Start of Block

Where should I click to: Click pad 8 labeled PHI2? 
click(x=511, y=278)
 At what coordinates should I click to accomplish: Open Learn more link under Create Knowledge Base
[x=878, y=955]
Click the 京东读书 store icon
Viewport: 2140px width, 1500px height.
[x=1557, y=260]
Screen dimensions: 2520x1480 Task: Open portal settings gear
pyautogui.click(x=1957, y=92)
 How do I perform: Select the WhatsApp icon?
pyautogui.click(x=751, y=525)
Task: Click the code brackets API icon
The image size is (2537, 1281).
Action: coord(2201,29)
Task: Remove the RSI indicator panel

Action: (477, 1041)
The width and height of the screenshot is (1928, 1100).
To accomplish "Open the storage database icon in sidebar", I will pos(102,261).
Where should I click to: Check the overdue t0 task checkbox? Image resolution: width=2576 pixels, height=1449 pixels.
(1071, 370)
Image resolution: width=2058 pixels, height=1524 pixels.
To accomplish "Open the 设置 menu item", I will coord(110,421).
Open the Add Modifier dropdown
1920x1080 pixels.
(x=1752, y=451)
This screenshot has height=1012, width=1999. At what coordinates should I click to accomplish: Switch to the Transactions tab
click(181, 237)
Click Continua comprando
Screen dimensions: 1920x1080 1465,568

End of Block

◆ Task item:
Among the records, find every line holding the word "will" and copy it.

◆ Reply to the task:
To accomplish "Open the storage database icon in sidebar", I will pos(102,261).
To accomplish "Open the 设置 menu item", I will coord(110,421).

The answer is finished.